The number of lines in the records that include "agent" is all you should give.

------ Supplied data ------

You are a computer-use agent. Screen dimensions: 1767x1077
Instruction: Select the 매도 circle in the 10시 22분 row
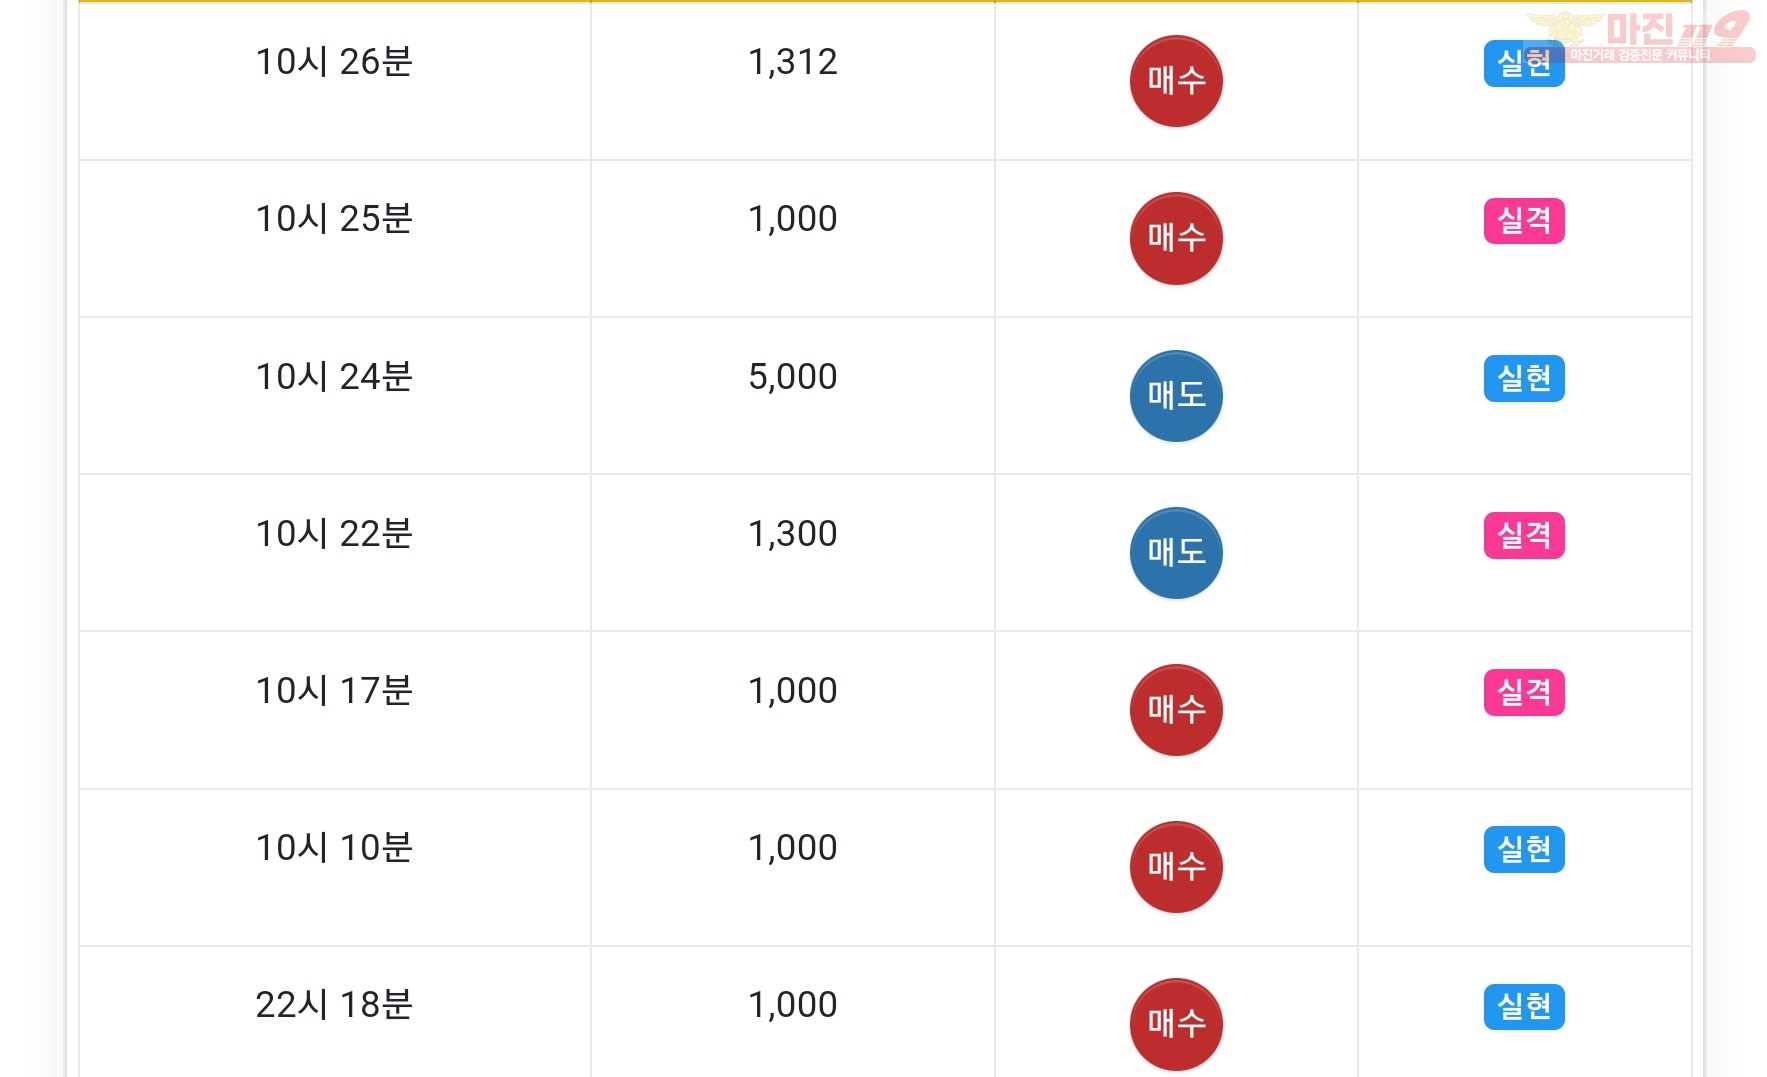1176,553
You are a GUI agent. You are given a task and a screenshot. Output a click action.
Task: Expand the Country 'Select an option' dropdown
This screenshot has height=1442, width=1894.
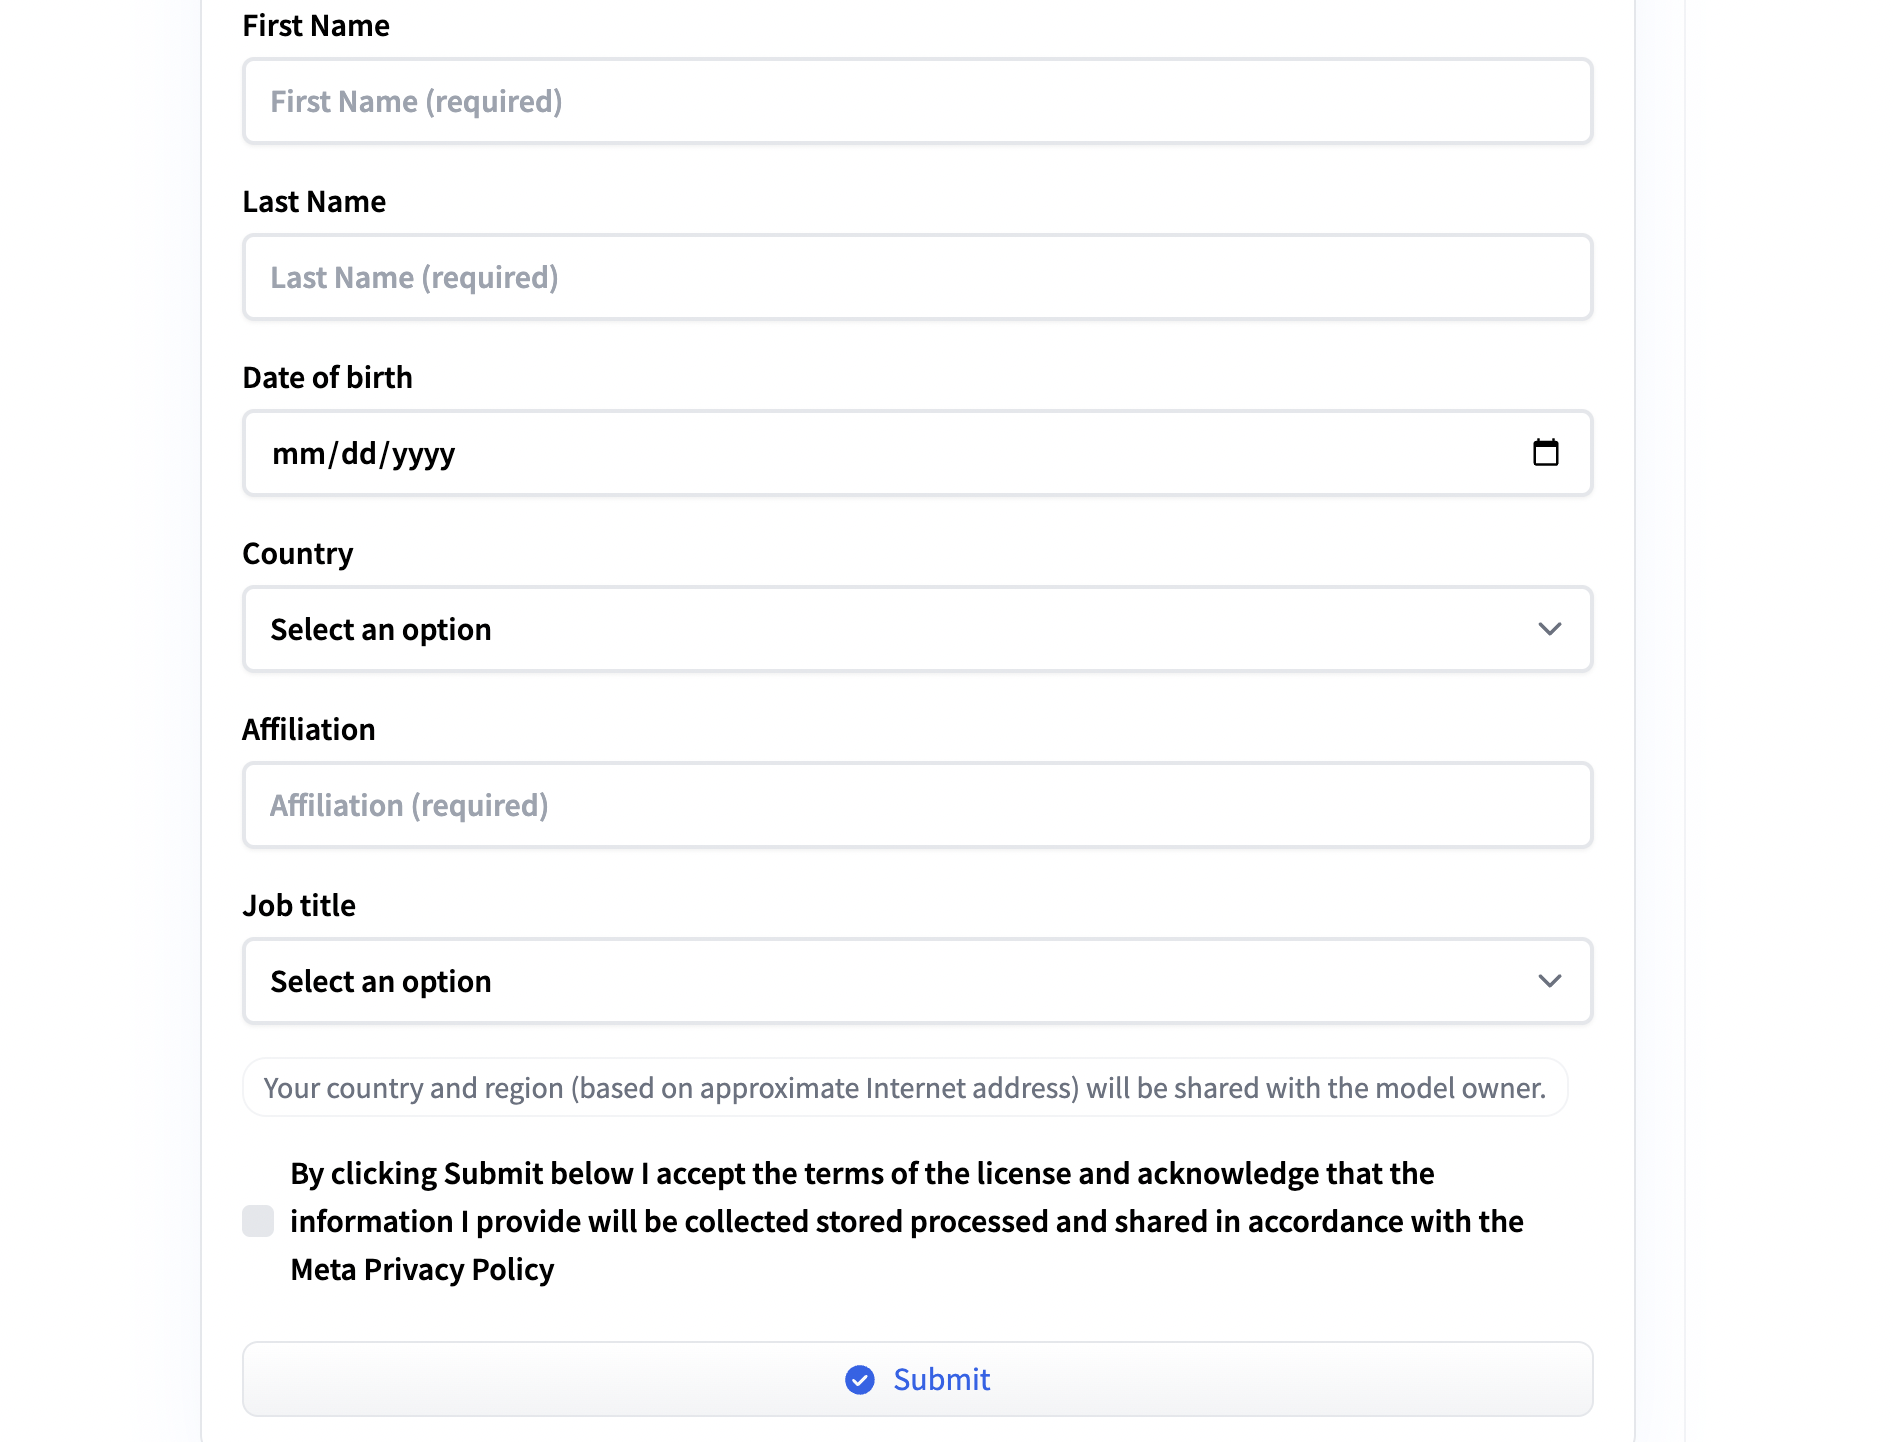[x=916, y=629]
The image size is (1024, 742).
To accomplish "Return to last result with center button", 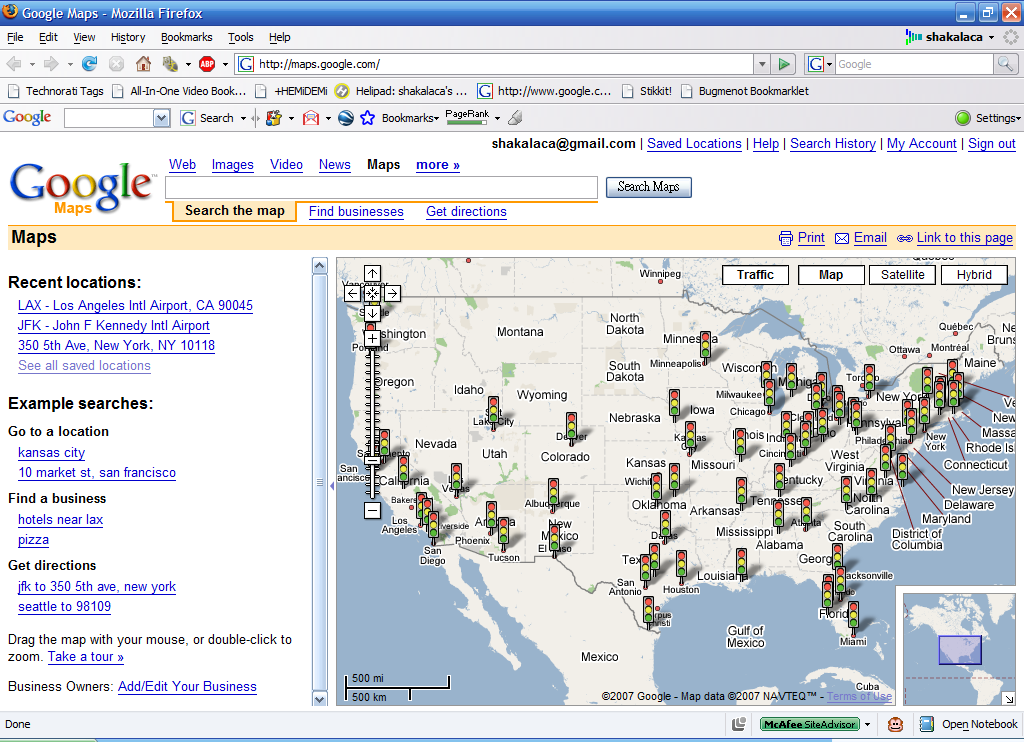I will (372, 293).
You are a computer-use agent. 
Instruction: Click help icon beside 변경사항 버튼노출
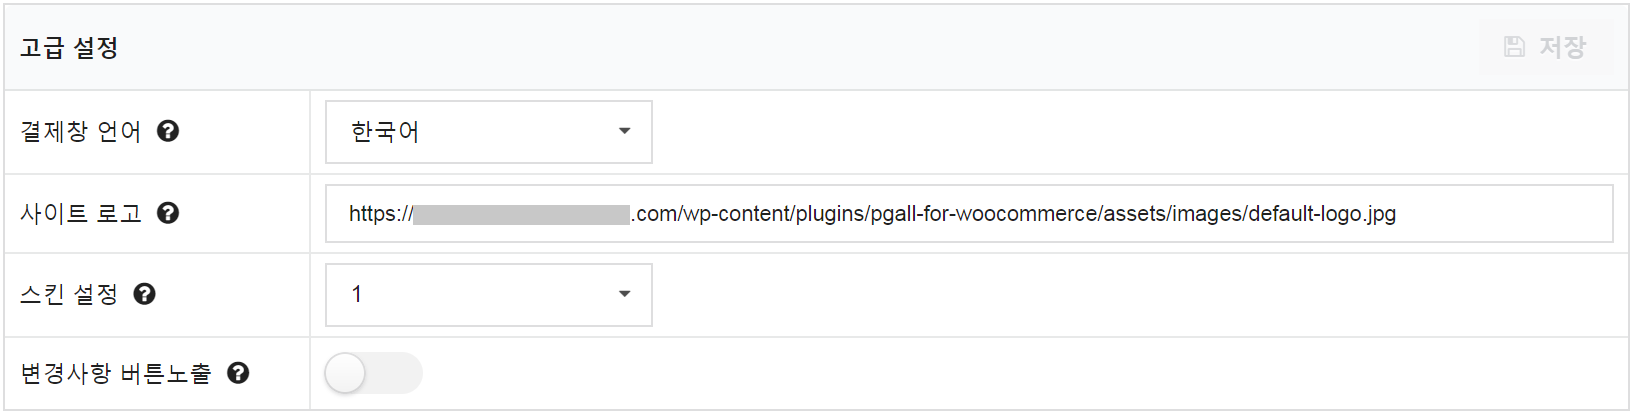pyautogui.click(x=238, y=373)
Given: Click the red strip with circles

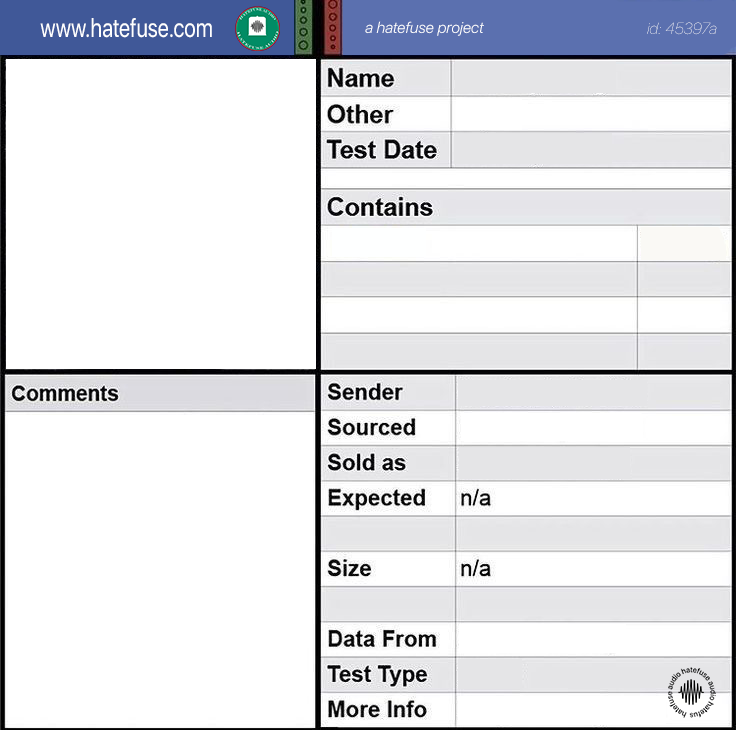Looking at the screenshot, I should pos(333,26).
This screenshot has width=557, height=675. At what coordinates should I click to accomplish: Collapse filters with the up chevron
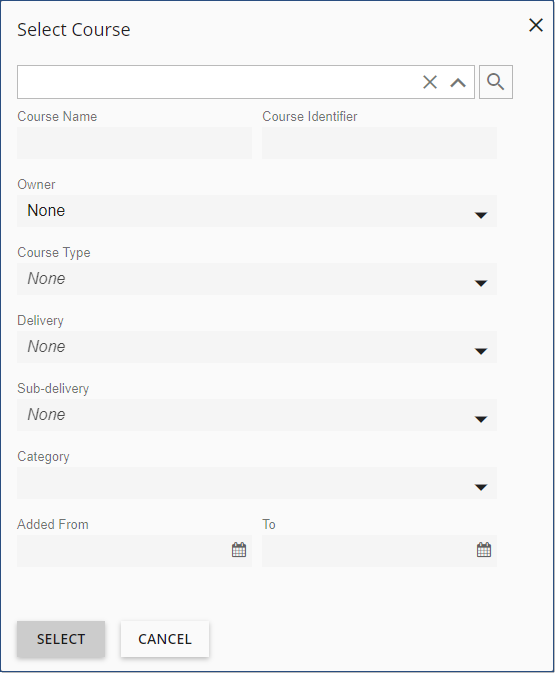[x=458, y=82]
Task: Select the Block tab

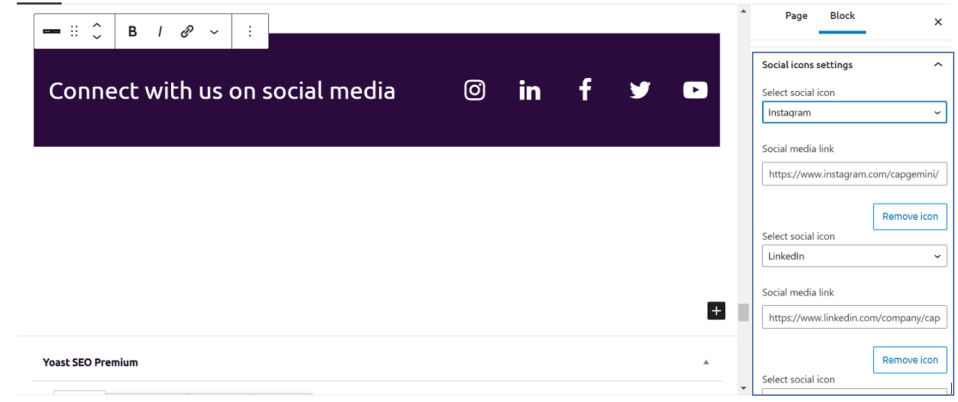Action: (842, 16)
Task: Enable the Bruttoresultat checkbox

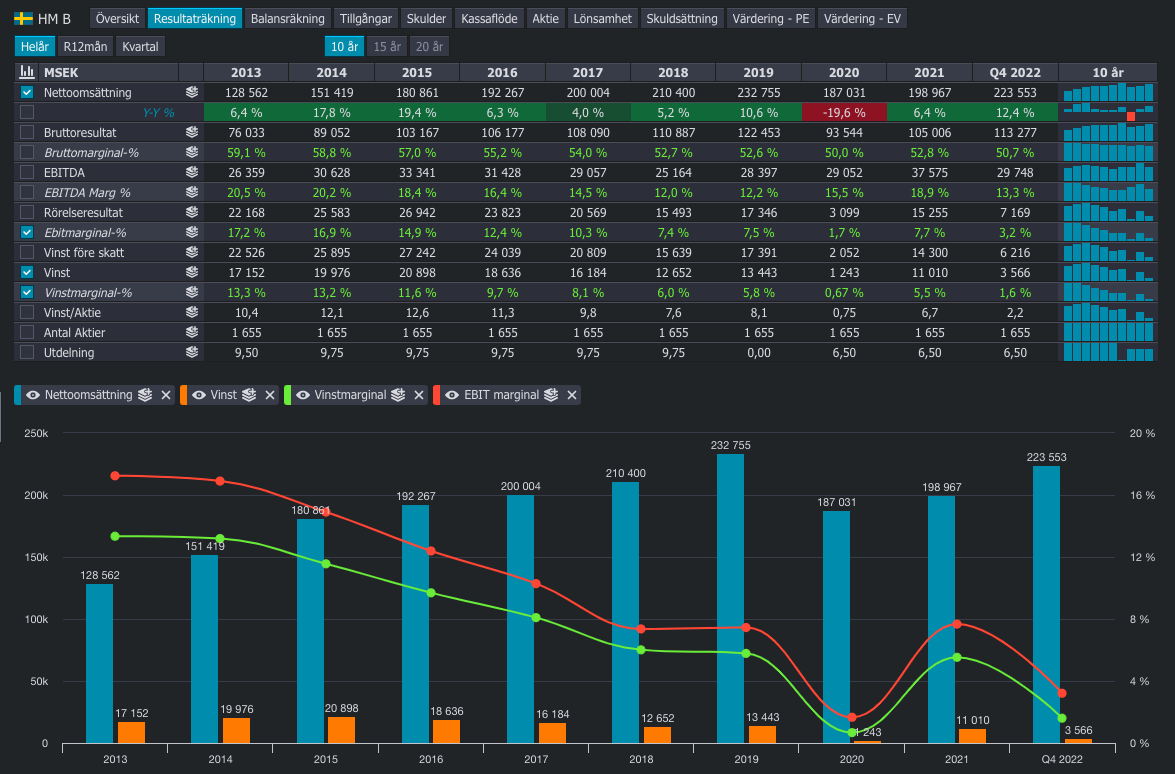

------

> _Answer box_
3